▶ [Provided information]

○ ○ ○ ○ ○

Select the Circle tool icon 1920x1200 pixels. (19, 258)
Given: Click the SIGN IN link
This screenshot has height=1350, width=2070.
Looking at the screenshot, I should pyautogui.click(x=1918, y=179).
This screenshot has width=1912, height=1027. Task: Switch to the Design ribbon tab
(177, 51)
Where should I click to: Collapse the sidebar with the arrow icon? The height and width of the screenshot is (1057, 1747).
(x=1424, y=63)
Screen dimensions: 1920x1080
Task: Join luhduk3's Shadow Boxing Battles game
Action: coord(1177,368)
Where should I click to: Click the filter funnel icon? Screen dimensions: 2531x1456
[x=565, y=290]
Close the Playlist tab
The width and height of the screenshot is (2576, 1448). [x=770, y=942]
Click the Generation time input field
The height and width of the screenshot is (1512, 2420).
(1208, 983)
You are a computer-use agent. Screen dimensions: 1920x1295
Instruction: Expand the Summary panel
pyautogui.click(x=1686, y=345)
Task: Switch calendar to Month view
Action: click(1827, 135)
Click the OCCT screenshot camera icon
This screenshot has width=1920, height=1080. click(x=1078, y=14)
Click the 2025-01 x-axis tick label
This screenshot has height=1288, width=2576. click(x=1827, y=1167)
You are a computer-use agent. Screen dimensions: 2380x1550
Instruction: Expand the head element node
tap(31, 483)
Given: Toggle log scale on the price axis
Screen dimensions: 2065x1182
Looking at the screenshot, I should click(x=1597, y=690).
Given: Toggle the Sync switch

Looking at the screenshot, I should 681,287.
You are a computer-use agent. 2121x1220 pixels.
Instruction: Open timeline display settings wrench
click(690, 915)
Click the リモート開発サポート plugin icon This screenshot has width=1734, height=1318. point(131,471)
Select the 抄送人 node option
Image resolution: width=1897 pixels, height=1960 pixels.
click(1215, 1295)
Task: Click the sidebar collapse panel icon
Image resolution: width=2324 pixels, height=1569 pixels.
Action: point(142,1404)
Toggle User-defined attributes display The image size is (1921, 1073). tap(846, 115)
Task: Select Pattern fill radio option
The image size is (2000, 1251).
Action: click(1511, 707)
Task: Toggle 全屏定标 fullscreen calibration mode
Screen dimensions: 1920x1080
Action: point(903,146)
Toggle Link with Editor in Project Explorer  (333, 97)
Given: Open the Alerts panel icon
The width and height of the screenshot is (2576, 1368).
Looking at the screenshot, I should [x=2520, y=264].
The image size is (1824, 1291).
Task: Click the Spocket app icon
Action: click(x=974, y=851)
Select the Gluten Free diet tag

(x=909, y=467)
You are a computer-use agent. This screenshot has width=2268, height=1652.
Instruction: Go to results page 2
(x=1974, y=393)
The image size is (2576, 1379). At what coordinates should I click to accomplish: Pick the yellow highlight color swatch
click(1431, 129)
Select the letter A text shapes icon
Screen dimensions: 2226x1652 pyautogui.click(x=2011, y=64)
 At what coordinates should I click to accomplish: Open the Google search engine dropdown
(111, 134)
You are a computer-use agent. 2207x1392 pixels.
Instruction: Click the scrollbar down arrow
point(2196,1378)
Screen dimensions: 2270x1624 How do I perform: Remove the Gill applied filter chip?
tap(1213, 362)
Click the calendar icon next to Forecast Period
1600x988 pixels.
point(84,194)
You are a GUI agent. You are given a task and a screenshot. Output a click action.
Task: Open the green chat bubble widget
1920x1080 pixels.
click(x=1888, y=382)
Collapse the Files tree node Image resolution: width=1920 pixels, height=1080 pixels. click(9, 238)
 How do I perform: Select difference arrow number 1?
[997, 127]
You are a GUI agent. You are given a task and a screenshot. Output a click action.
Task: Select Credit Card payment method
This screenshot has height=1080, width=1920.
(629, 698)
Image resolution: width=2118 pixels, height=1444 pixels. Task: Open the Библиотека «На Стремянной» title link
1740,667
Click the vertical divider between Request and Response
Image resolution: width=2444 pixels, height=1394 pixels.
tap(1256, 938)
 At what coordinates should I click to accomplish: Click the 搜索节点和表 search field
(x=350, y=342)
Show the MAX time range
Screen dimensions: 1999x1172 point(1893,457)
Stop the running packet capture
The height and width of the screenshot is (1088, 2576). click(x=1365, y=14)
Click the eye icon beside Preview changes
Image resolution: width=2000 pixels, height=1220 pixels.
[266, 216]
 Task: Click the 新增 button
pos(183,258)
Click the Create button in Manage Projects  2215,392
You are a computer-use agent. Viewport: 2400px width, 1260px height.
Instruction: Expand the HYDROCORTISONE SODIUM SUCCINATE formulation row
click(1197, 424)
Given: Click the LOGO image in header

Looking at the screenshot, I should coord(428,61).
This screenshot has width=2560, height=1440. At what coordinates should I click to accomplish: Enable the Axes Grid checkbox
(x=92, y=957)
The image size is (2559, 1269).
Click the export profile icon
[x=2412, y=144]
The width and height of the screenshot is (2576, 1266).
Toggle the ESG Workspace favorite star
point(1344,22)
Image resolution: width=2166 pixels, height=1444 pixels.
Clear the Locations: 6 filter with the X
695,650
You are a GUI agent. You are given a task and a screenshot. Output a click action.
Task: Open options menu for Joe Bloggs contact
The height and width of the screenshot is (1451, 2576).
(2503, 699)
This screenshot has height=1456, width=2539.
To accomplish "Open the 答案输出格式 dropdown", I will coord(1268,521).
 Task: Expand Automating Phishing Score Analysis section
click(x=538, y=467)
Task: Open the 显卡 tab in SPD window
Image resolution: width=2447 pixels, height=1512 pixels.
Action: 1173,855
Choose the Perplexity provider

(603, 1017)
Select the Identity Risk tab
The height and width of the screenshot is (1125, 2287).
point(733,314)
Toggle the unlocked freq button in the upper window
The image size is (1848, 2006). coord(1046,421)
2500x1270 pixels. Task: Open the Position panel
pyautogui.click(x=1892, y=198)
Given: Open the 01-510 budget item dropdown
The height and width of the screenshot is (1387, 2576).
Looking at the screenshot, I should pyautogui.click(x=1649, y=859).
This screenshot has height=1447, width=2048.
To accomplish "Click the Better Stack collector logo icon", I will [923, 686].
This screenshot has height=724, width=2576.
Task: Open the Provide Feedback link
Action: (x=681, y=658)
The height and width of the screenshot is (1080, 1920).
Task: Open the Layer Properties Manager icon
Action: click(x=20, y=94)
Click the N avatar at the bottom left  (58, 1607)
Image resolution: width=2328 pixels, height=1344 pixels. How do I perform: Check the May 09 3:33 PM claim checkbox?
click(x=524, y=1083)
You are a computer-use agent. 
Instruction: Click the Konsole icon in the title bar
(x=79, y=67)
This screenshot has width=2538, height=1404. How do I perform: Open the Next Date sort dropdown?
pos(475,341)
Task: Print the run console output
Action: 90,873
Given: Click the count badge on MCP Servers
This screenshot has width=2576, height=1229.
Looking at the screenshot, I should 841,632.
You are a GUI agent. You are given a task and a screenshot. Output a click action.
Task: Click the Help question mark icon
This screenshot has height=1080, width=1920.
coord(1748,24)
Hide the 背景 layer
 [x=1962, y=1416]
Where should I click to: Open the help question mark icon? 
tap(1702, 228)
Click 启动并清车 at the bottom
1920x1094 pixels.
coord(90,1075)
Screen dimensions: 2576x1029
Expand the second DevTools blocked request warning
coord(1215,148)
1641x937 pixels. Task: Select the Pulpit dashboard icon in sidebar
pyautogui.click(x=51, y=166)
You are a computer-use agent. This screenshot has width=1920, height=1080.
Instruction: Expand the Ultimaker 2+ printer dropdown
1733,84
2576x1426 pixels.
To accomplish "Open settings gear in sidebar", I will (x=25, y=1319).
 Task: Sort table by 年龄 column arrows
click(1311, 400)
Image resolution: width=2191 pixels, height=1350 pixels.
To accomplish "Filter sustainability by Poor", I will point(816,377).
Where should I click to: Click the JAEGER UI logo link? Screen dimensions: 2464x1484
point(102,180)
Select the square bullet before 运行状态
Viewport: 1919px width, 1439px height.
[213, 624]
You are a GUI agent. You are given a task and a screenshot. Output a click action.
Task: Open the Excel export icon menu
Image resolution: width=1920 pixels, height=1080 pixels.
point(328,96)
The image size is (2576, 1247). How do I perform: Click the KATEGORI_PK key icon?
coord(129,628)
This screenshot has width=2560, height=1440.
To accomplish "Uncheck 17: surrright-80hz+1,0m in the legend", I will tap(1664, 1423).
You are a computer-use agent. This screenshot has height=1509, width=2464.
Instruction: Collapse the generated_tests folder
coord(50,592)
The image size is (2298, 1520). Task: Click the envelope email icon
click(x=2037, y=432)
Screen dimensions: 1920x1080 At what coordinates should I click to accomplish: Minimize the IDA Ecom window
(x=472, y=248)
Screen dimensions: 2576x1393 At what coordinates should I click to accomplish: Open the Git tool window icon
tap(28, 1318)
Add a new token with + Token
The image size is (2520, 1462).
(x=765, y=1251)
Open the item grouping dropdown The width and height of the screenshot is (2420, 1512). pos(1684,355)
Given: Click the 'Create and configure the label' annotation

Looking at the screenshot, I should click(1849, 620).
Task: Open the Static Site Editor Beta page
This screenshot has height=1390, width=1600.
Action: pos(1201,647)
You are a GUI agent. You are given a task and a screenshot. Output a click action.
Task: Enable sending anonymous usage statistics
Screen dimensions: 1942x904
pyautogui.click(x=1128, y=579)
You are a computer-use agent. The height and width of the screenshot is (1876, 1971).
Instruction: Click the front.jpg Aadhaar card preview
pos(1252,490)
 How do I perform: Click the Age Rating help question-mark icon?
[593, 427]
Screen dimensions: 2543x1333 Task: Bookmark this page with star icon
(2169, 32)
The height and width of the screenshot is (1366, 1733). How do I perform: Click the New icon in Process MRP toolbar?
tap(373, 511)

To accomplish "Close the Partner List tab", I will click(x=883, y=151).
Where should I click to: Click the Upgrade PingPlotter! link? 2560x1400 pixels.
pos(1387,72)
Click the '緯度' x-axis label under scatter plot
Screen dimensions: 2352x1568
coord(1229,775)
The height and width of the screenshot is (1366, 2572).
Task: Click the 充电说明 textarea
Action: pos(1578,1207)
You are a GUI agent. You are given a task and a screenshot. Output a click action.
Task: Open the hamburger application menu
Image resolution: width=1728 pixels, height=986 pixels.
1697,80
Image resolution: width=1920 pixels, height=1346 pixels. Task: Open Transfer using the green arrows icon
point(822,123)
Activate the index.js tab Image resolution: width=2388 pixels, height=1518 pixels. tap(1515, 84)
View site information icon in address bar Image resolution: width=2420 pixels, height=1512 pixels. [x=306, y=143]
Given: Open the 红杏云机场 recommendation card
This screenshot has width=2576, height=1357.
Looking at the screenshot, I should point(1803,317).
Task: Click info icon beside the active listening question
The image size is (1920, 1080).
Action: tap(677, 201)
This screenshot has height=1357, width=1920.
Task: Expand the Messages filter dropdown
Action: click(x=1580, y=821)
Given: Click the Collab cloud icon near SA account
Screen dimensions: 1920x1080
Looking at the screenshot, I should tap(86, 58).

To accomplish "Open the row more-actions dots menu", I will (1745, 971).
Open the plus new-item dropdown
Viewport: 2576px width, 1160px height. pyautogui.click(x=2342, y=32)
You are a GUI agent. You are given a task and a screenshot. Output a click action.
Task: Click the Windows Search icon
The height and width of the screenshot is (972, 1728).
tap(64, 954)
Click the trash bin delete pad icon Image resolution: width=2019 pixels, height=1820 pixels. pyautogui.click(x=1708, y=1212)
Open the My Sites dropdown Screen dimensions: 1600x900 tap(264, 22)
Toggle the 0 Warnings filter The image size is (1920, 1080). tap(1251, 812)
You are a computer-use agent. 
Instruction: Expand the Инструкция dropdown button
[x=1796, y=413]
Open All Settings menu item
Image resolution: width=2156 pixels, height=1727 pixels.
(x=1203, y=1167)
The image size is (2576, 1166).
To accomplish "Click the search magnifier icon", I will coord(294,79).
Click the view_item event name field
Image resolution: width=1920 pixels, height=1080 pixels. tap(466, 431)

○ ○ ○ ○ ○

▶ [Instructions for the task] For this task, write out exactly the lines of the entries above, starting at the line with "This screenshot has width=2560, height=1440. At" and ending at the line with "Given: Open the 01-510 budget item dropdown", both included, and no others.

▶ [Written response]
This screenshot has width=2560, height=1440. At what coordinates should I click to accomplish: Enable the Axes Grid checkbox
(x=92, y=957)
The image size is (2559, 1269).
Click the export profile icon
[x=2412, y=144]
The width and height of the screenshot is (2576, 1266).
Toggle the ESG Workspace favorite star
point(1344,22)
Image resolution: width=2166 pixels, height=1444 pixels.
Clear the Locations: 6 filter with the X
695,650
You are a GUI agent. You are given a task and a screenshot. Output a click action.
Task: Open options menu for Joe Bloggs contact
The height and width of the screenshot is (1451, 2576).
(2503, 699)
This screenshot has height=1456, width=2539.
To accomplish "Open the 答案输出格式 dropdown", I will coord(1268,521).
 Task: Expand Automating Phishing Score Analysis section
click(x=538, y=467)
Task: Open the 显卡 tab in SPD window
Image resolution: width=2447 pixels, height=1512 pixels.
Action: 1173,855
Choose the Perplexity provider

(603, 1017)
Select the Identity Risk tab
The height and width of the screenshot is (1125, 2287).
point(733,314)
Toggle the unlocked freq button in the upper window
The image size is (1848, 2006). coord(1046,421)
2500x1270 pixels. Task: Open the Position panel
pyautogui.click(x=1892, y=198)
Given: Open the 01-510 budget item dropdown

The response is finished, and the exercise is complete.